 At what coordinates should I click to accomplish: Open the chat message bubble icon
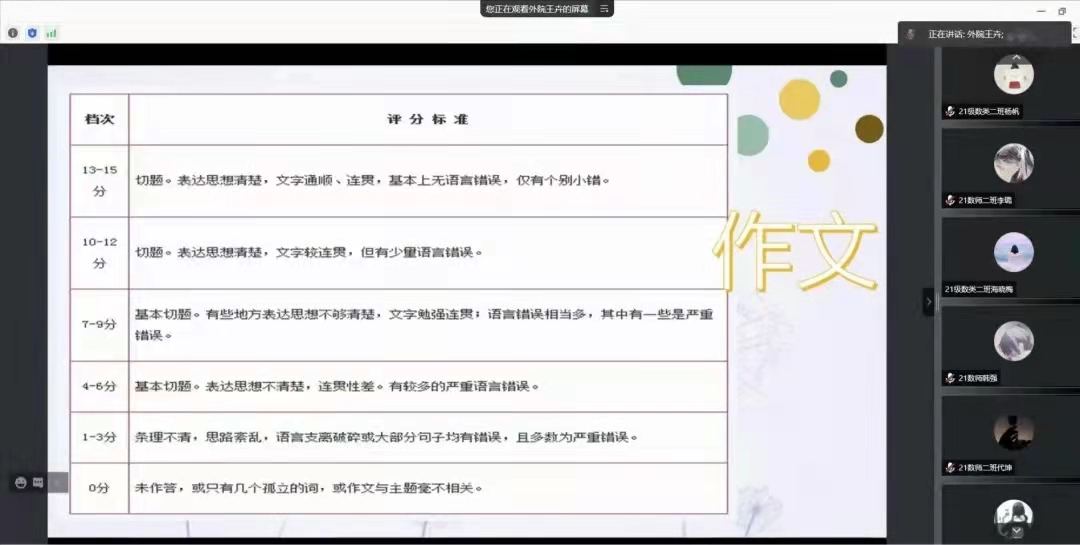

--

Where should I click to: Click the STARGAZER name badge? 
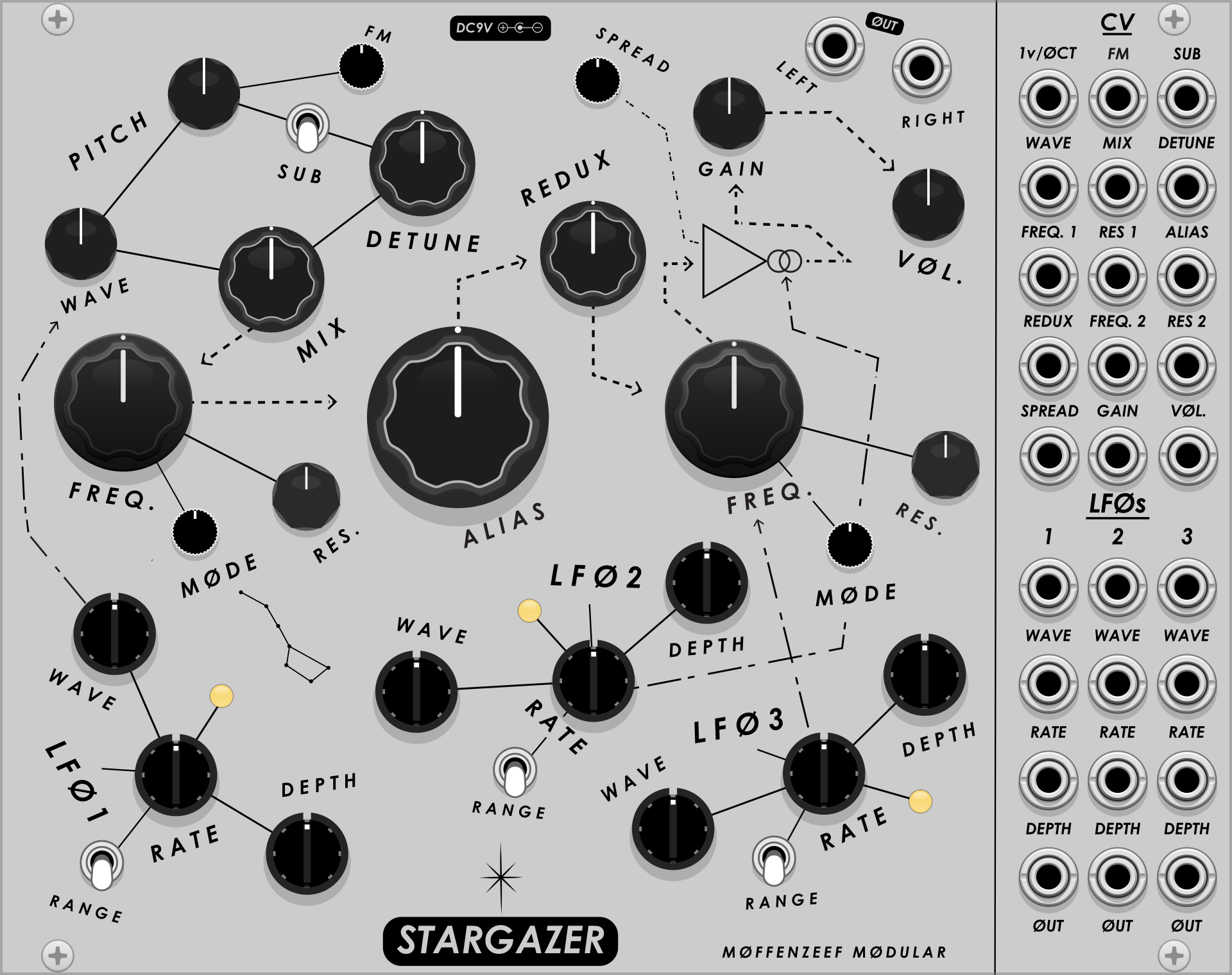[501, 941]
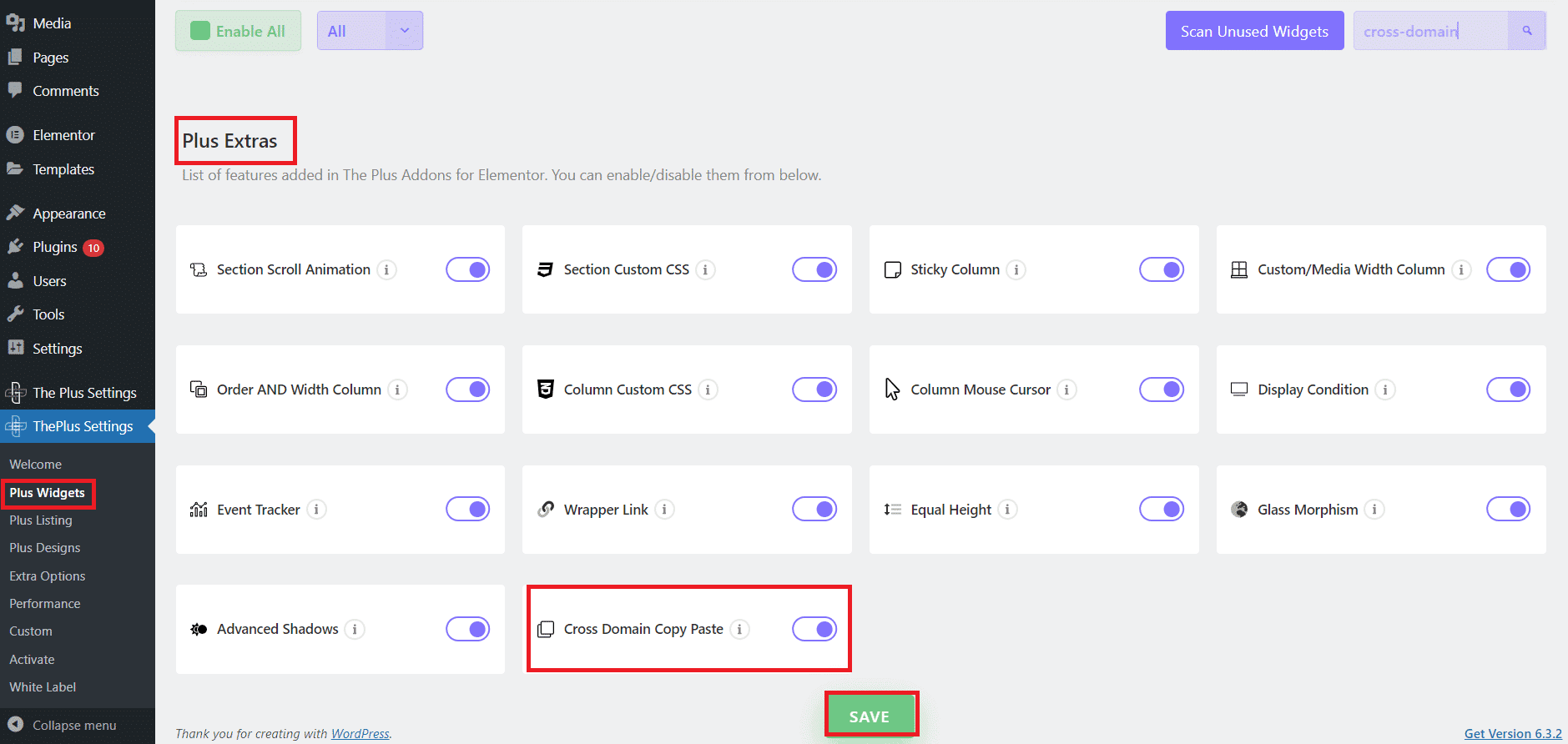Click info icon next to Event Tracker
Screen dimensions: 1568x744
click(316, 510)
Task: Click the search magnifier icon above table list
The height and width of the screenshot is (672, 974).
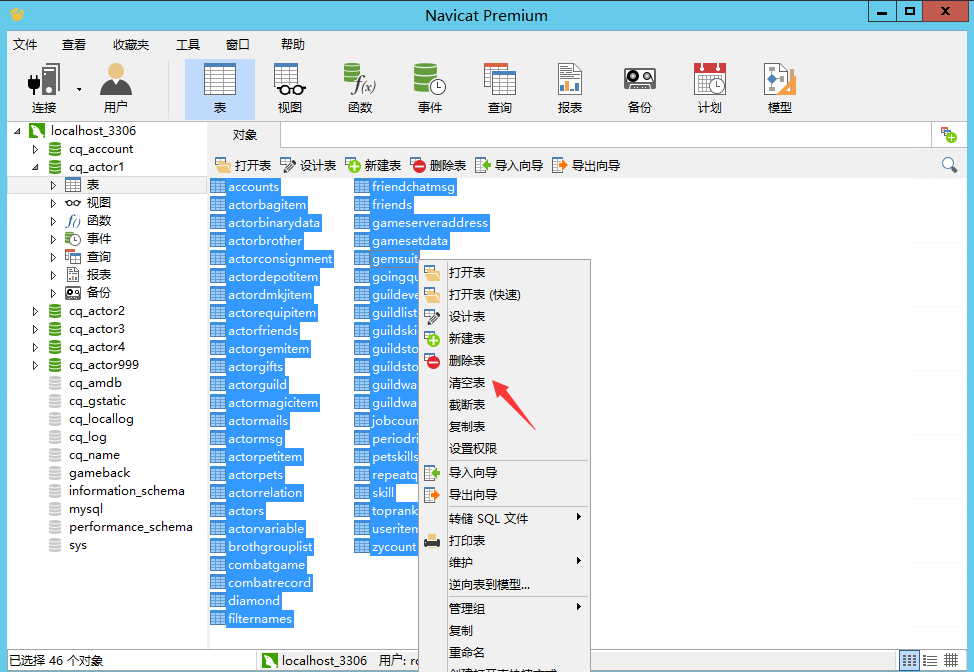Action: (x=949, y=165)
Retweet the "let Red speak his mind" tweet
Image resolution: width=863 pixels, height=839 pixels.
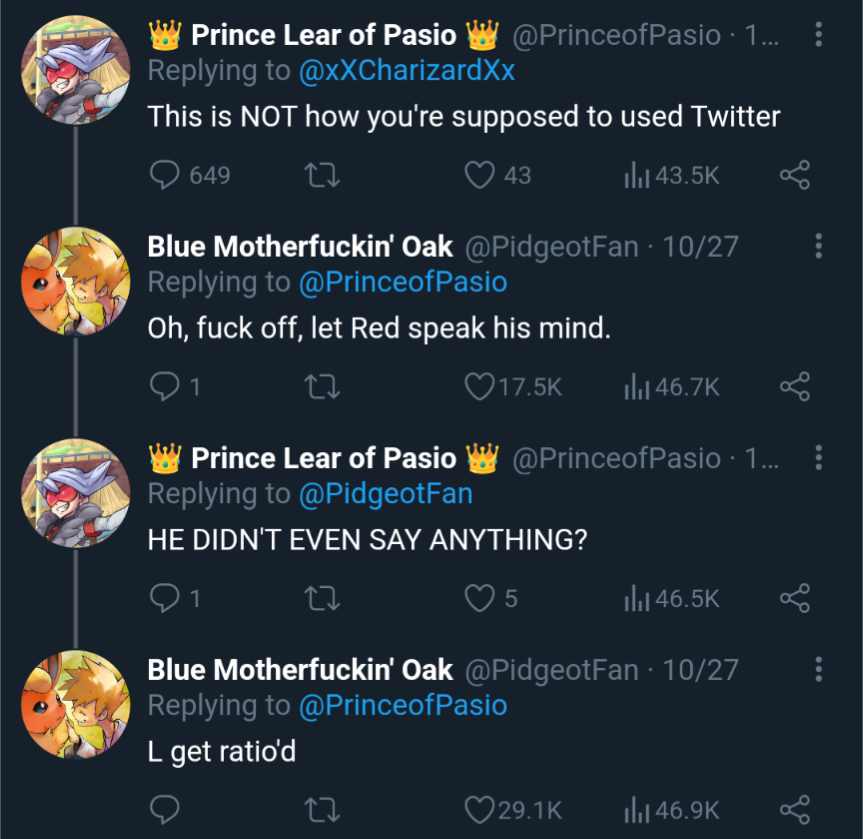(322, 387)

---

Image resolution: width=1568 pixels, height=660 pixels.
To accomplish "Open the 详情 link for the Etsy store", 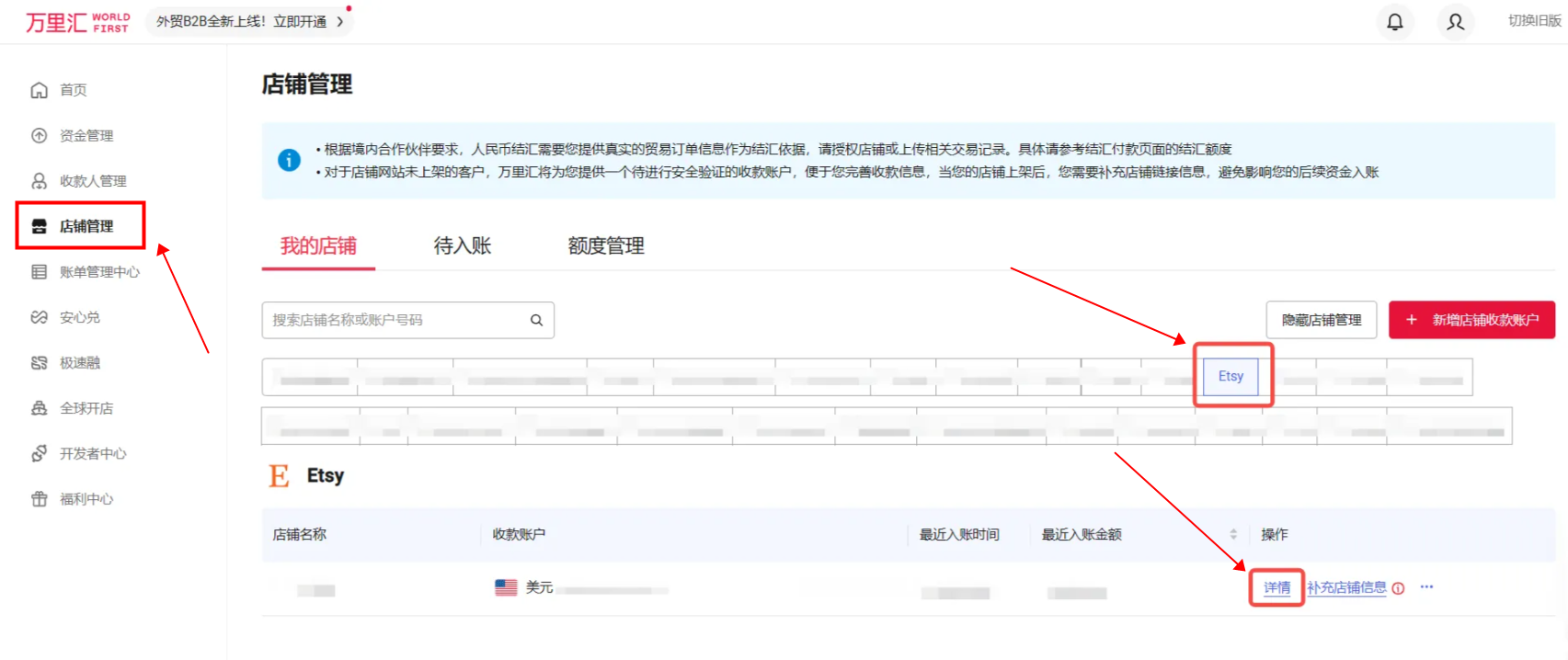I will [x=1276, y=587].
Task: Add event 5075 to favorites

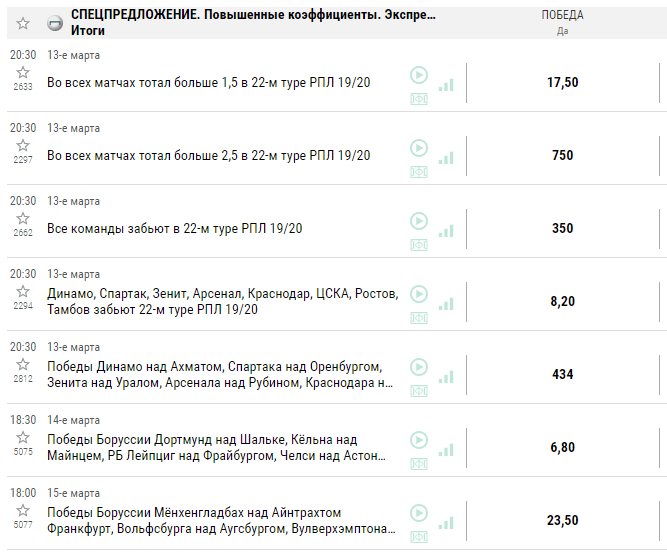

DIRECTIVE. Count the lines in the three blocks above that contain the string "Task". Reply with the number alone.

FINAL RESULT. 2